Elliston: You want everybody to have a great experience, that's why we prepared the way we did. That's why we had everybody who had a finger on some aspect of the system prepared and ready to respond and that crush came. No doubt, from 12 to 1, that first hour, online some people had a bad experience. We processed a lot of tickets online, but the demand was so high that we didn't meet the standard we had hoped for some of our guests at that time. We were literally going multiple places, on social media, trying to tell folks, 'stay in the queue, don't refresh your button,' just trying to provide council there.
Secondly, anybody who responded to us via email or phone call, we personally took care of them. We went directly back to them. And I think in every single case, we might have had 15 or 20, that sent emails or called, and we responded and got them ticketing. We wanted to recover them because we knew they were not having a good experience. Actually about 1:00, the system, we spent a lot of money on the system so it was a very robust and interactive system, where you could go on to your seats, go to an interactive map and explore that, but we had that crush of people. That takes more time and in hindsight that's one of the issues we probably needed to reconsider. But I will tell you in past years we turned those maps off and just gave the option of Best Available and we got a lot of criticism that they wanted that interaction.
But as you said, 'real-time response,' about 12:45, 12:50, we realized talking with our technological partner, turn the maps off and it will expedite the queue and that's what we did and sure enough it did. So we got people out of the queue and through the process faster. At that point they were just able to get 'Best Available' seating option and not an interactive, intuitive map. Yes, you're right our response and I appreciate your recognition of that, but maybe we would like to have that hour back.
TIHR: Kind of a broad question, but did anything surprise you?
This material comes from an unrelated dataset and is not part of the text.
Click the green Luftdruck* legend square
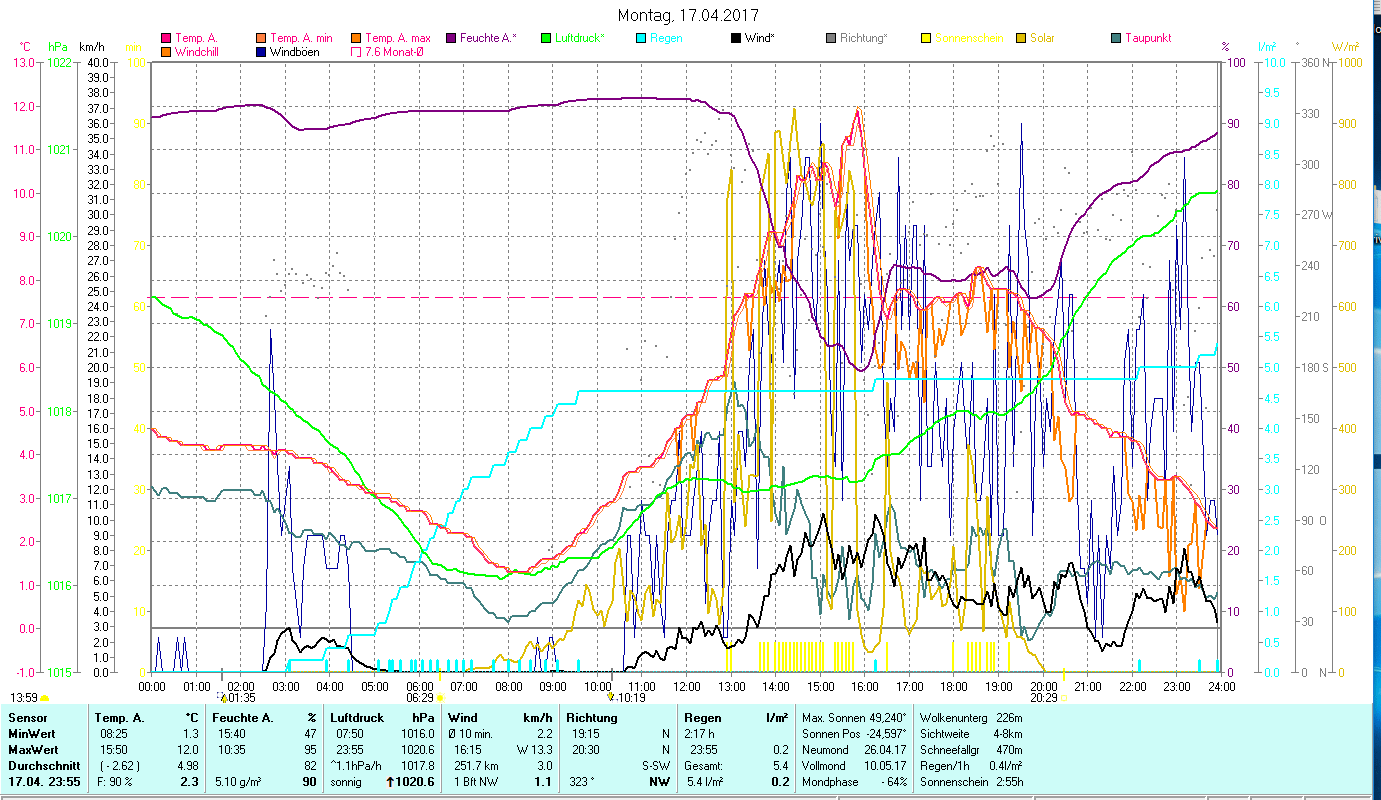The width and height of the screenshot is (1381, 800). [x=546, y=39]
Elliston: Just how fast it came. We expected to have robust sales. Word was out on the street. It came from everywhere. It wasn't just here in Lexington. We anticipated it to do well here, because it's a very plugged-in market to the horse industry. But they were coming from California, Florida, Henderson, Tenn., and all kinds of places. That was pleasant to see, that they wanted to come from remote locations. It wasn't just an insular, Lexington-Central Kentucky thing. That's one. Two, I would have expected to get where we are now over a little longer horizon. I didn't anticipate two days later we would have been a nearly functional sellout on the property except for the remote locations. We'd never been anywhere close to that in the 31 years we've done it before. It continues the validate the level of enthusiasm people have for the Keeneland experience.
TIHR: And the Breeders' Cup experience.
Elliston: Yes, and the Breeders' Cup connects with that. We do have that. You couple that with a homecoming if you will, a unique, brand-new way of putting the event on at Keeneland. It all starts with 13 spectacular races and it will never change from that. Yes we've changed the races before, but what I mean is it will always be about the product.